**WHAT IS REQUIRED**
When you reach the line that contains "The height and", set down that line and every one after it through the end of the records, exactly as written and with no pictures.
═════ PROVIDED DATA ═════
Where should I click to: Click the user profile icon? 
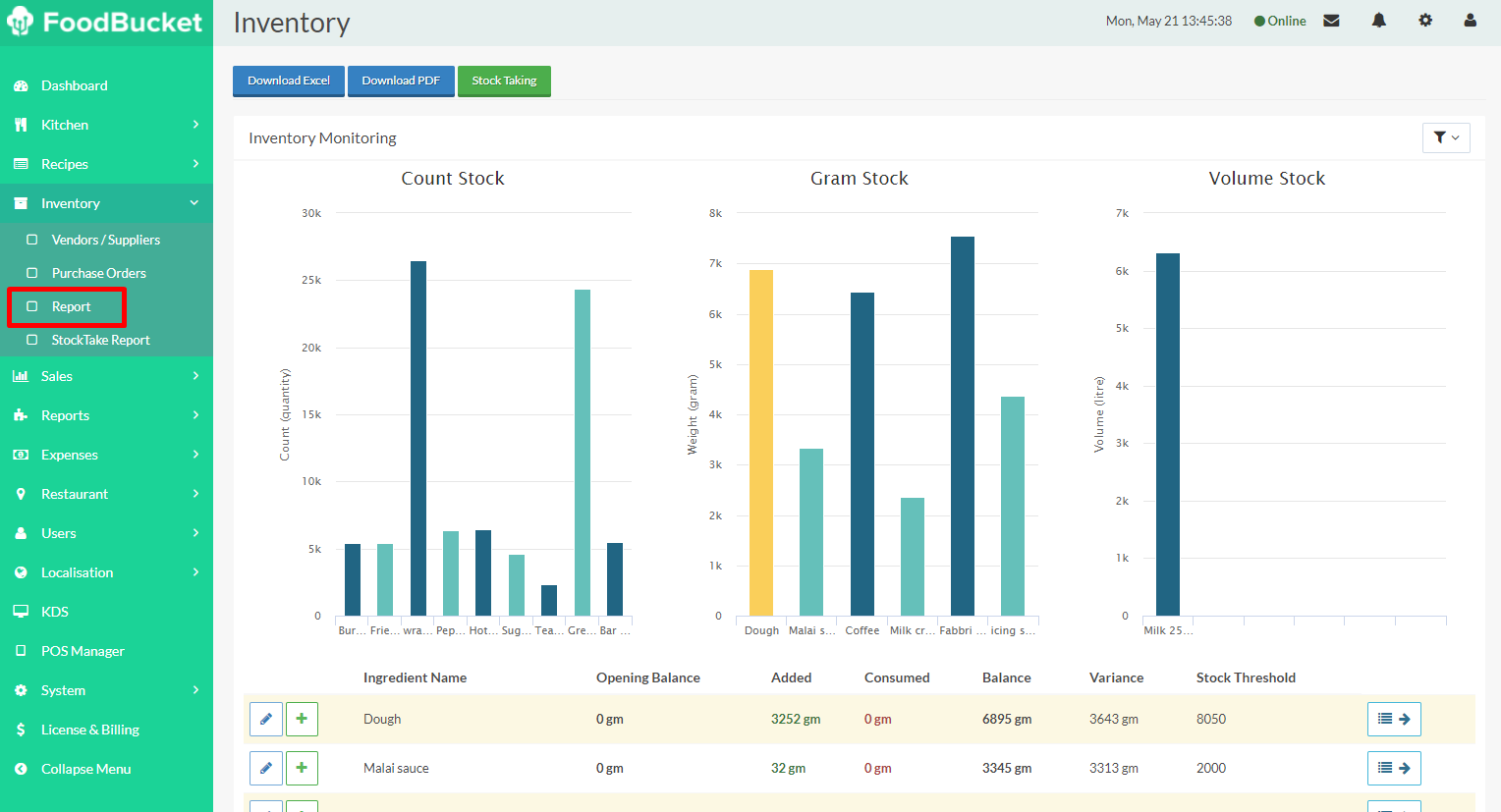point(1470,21)

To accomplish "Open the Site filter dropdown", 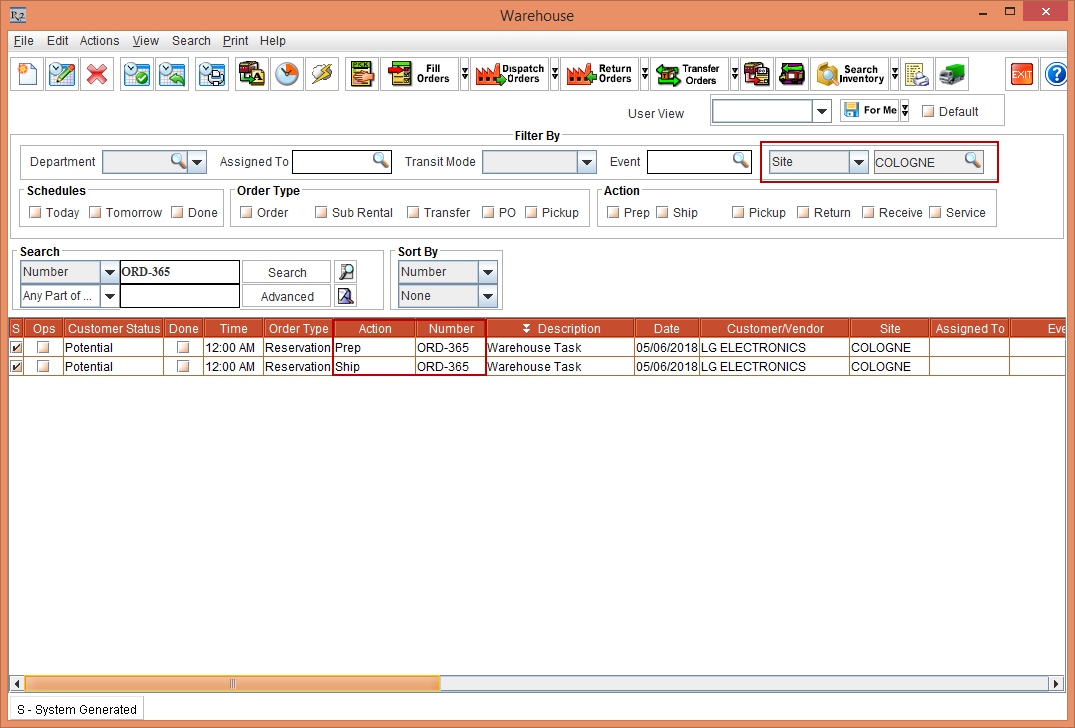I will (x=858, y=162).
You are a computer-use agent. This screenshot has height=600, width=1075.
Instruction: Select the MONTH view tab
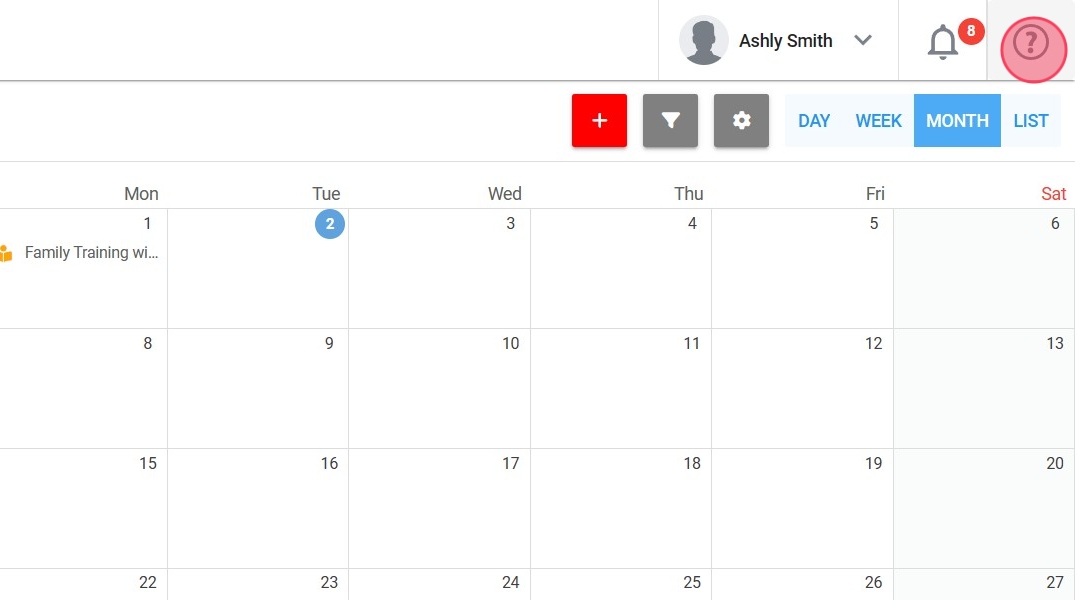[x=957, y=121]
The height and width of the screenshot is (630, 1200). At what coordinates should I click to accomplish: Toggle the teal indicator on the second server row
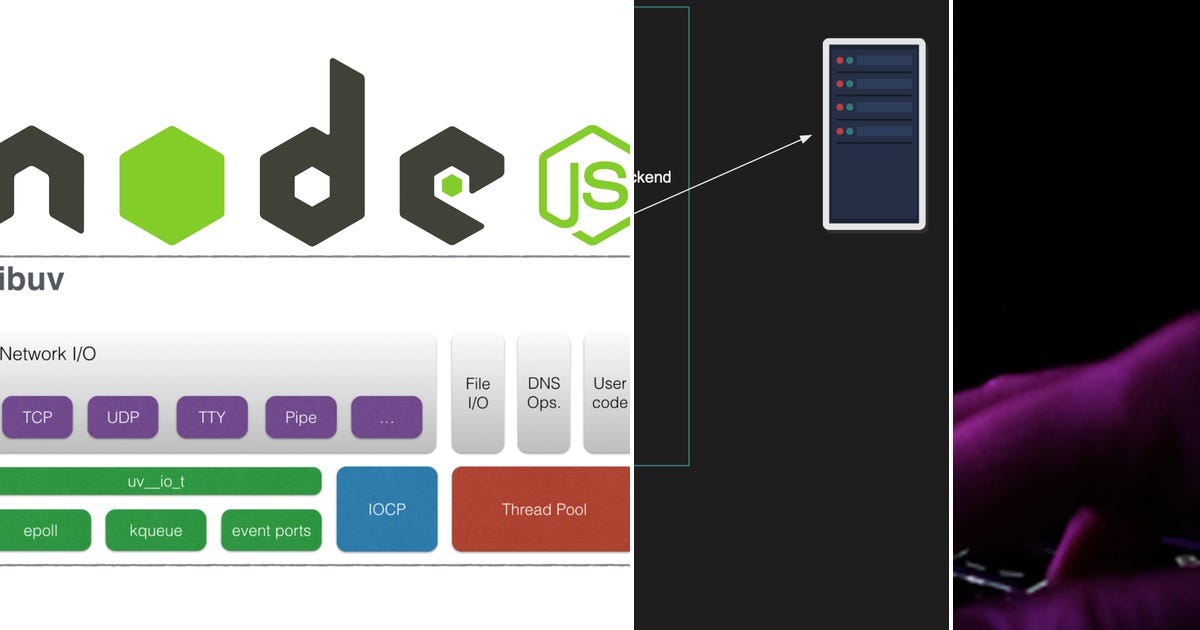pos(849,84)
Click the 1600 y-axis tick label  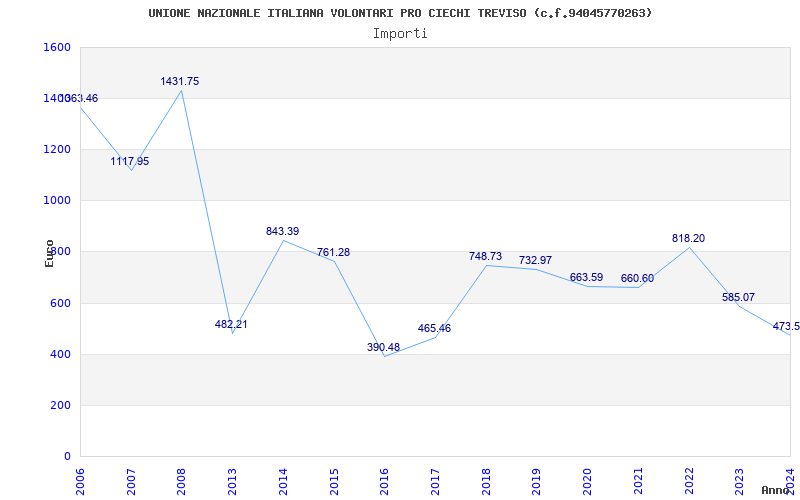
═════
**YOUR RESPONSE**
The height and width of the screenshot is (630, 1200). At what coordinates should I click to accomplish: Toggle the teal indicator on the second server row
pos(849,84)
Click the 1600 y-axis tick label  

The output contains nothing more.